**What the task requires**:
Report back every line below that carries the word "photo".

**Given data**:
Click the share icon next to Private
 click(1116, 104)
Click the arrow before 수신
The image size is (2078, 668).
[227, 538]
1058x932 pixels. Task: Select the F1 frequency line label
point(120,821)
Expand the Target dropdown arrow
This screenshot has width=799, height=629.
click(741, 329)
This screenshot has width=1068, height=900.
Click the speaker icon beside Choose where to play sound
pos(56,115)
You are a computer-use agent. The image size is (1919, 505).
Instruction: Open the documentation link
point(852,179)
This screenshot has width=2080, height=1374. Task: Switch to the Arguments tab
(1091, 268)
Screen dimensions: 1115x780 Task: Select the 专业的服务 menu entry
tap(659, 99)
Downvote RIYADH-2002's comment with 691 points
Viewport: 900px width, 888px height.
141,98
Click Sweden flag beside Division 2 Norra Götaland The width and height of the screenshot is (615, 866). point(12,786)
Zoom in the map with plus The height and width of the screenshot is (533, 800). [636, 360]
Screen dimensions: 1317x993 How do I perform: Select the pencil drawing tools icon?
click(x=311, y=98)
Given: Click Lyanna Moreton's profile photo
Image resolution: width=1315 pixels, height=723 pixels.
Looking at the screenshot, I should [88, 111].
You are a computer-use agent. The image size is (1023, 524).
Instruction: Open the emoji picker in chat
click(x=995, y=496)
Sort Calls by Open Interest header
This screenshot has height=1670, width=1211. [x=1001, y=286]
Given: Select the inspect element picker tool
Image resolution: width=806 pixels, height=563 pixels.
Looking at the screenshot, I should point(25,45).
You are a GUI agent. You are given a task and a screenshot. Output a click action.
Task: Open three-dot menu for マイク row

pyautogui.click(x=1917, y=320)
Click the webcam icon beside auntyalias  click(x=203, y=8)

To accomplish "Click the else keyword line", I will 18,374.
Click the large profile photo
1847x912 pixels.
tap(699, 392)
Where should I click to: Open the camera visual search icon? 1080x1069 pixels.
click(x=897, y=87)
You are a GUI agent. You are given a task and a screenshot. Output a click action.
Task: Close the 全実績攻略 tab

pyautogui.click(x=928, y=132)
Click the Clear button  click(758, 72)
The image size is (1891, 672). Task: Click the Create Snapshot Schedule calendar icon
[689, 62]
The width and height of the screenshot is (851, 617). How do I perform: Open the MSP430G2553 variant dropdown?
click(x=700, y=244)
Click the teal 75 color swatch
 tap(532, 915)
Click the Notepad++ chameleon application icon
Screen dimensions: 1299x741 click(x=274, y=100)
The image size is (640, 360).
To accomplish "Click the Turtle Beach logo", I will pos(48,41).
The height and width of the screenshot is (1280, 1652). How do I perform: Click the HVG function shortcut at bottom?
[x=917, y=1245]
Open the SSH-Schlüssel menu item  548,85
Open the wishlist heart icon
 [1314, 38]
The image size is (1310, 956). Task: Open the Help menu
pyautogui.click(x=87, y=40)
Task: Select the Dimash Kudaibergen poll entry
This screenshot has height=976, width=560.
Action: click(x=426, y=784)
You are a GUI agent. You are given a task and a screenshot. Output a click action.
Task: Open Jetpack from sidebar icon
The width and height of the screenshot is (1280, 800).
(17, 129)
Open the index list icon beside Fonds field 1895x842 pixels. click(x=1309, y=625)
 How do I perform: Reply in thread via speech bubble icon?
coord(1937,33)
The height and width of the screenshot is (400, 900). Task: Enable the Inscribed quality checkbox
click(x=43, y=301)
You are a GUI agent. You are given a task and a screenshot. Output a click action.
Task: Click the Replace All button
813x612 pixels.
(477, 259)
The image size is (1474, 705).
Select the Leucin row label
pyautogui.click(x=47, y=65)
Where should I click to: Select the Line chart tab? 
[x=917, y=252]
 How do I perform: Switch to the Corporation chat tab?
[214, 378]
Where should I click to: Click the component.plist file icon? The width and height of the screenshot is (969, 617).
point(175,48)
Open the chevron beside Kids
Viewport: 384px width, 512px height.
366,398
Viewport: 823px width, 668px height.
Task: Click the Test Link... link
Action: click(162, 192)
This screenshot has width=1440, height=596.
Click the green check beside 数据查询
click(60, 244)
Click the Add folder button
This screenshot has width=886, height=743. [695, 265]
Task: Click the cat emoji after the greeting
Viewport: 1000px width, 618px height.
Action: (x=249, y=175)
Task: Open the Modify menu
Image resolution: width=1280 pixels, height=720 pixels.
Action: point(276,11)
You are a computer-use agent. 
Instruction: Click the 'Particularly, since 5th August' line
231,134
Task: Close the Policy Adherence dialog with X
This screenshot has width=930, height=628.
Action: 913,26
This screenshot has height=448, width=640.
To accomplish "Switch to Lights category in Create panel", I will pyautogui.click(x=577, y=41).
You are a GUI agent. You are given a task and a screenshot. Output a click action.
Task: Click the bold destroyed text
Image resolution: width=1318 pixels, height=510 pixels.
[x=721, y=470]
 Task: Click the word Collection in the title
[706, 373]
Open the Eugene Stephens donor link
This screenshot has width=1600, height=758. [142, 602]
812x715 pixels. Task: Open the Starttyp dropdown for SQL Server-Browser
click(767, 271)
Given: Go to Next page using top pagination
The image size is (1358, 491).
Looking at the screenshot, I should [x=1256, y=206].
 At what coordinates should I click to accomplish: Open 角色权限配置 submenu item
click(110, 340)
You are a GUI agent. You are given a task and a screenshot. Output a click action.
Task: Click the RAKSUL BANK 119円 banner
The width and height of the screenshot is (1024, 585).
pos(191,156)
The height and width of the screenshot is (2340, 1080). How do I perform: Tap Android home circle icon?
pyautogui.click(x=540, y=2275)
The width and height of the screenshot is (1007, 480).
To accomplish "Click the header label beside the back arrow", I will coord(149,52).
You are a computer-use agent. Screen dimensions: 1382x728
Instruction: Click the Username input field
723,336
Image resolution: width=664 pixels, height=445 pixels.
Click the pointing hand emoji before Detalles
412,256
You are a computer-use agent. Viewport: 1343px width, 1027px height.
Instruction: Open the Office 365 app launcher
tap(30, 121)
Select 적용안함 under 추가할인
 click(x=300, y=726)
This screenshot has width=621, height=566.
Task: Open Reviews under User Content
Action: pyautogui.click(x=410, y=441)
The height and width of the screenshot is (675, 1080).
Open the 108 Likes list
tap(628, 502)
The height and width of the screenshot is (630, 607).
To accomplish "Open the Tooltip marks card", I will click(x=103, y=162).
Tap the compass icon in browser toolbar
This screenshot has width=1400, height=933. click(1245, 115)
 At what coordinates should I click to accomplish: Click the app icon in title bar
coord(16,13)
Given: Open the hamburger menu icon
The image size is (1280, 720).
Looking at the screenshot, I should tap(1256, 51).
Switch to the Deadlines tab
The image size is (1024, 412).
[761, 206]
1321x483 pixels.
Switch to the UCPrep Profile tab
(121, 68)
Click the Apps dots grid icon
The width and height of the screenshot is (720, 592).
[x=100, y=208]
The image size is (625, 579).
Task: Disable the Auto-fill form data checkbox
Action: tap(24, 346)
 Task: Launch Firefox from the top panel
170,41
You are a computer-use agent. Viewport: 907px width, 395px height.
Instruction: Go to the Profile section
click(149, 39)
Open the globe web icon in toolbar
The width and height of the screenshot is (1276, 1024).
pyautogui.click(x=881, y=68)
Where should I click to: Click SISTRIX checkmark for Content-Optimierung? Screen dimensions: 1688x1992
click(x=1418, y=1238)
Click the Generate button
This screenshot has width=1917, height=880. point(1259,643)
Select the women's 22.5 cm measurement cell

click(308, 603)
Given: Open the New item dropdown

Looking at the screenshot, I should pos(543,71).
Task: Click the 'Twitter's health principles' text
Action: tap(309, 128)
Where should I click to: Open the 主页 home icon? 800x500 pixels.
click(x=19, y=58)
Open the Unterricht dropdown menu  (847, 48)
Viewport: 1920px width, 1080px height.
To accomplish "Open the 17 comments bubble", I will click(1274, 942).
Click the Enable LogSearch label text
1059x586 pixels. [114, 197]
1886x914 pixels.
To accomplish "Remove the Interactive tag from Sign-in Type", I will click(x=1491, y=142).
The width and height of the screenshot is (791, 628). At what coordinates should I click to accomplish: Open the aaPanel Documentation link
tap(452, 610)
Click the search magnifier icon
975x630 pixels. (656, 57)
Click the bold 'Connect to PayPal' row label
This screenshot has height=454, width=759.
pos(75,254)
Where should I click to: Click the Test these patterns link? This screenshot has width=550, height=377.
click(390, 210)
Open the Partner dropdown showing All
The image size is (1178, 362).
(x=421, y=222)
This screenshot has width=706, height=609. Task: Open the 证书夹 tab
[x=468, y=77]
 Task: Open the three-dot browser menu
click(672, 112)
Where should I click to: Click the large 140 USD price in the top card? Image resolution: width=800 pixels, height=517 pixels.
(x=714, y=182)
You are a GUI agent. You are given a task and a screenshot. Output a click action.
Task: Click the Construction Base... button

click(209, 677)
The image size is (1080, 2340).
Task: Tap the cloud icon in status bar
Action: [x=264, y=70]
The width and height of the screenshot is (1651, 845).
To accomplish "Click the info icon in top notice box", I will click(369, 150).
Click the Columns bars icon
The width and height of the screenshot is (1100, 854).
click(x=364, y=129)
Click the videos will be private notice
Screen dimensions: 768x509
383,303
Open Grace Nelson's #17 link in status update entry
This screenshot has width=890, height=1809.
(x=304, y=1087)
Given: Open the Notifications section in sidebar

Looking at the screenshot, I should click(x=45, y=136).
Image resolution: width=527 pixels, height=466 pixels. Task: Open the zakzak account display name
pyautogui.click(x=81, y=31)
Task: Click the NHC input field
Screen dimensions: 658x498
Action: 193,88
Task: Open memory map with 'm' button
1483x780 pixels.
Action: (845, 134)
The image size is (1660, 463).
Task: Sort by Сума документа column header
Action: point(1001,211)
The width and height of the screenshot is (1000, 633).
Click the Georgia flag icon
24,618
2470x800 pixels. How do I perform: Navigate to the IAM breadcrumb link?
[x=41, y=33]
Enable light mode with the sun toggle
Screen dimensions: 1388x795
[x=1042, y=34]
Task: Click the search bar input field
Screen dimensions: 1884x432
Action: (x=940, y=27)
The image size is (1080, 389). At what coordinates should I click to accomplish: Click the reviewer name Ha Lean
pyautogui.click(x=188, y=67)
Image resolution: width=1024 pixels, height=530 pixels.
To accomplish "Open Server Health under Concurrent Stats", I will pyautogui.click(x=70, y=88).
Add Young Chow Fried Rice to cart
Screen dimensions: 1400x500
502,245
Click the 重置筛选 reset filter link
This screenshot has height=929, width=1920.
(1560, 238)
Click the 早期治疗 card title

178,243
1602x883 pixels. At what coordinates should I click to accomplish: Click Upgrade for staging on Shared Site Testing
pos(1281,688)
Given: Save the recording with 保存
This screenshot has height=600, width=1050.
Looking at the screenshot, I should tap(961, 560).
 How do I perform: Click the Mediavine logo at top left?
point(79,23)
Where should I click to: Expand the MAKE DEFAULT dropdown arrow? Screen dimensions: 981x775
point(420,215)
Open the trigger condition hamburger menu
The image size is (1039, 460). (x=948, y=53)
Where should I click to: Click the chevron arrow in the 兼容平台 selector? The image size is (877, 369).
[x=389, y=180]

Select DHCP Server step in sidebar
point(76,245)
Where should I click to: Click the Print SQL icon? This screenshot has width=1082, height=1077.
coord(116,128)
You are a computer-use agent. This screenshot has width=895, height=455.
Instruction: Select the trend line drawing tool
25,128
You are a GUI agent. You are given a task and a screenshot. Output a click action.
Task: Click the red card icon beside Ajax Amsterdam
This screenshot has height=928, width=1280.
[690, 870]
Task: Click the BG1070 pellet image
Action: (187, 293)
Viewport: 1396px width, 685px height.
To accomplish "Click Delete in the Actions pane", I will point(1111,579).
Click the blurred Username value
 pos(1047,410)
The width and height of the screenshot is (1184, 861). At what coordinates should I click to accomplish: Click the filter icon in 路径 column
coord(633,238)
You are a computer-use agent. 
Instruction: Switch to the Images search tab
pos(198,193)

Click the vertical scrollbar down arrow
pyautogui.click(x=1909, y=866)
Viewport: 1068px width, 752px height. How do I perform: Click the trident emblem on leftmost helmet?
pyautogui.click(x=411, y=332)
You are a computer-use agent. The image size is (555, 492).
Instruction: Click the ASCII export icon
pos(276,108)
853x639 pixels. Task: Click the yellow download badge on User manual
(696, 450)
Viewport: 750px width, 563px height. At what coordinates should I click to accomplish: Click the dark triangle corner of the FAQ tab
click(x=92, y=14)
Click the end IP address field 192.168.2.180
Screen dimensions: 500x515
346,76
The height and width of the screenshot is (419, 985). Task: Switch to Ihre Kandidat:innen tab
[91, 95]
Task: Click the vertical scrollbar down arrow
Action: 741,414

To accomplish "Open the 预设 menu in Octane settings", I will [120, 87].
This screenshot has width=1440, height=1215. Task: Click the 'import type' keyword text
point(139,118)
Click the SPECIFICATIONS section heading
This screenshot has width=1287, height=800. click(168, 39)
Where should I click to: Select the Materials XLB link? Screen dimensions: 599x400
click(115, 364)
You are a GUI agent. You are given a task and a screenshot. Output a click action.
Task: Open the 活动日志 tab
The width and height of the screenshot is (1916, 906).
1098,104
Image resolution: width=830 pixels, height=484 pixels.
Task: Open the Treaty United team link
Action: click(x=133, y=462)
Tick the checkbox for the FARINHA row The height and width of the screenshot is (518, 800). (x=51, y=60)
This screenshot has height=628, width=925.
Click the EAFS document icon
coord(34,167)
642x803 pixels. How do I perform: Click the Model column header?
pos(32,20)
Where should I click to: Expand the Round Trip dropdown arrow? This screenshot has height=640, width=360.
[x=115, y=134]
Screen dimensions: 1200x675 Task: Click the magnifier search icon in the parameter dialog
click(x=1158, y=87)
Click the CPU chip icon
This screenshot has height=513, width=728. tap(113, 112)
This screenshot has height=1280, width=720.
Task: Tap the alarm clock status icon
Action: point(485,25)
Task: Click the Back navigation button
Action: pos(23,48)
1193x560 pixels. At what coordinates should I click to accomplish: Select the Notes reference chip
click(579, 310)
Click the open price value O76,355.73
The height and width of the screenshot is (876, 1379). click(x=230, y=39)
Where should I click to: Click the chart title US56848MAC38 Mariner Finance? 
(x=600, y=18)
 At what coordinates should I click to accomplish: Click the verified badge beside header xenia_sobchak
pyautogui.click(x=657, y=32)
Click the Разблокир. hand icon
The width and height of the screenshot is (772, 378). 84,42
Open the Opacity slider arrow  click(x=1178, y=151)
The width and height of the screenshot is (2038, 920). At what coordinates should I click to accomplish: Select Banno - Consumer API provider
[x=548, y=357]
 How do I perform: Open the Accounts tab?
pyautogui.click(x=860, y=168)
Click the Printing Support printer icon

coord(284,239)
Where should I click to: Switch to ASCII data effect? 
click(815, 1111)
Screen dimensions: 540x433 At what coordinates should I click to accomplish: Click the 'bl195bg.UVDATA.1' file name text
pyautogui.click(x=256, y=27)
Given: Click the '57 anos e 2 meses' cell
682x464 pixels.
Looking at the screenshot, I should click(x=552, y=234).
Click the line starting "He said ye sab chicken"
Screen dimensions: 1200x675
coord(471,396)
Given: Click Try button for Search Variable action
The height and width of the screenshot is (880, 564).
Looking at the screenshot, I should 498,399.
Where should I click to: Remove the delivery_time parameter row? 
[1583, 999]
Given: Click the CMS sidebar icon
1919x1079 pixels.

**Result**:
Given: Click Lyanna Moreton's profile photo
Click the large profile photo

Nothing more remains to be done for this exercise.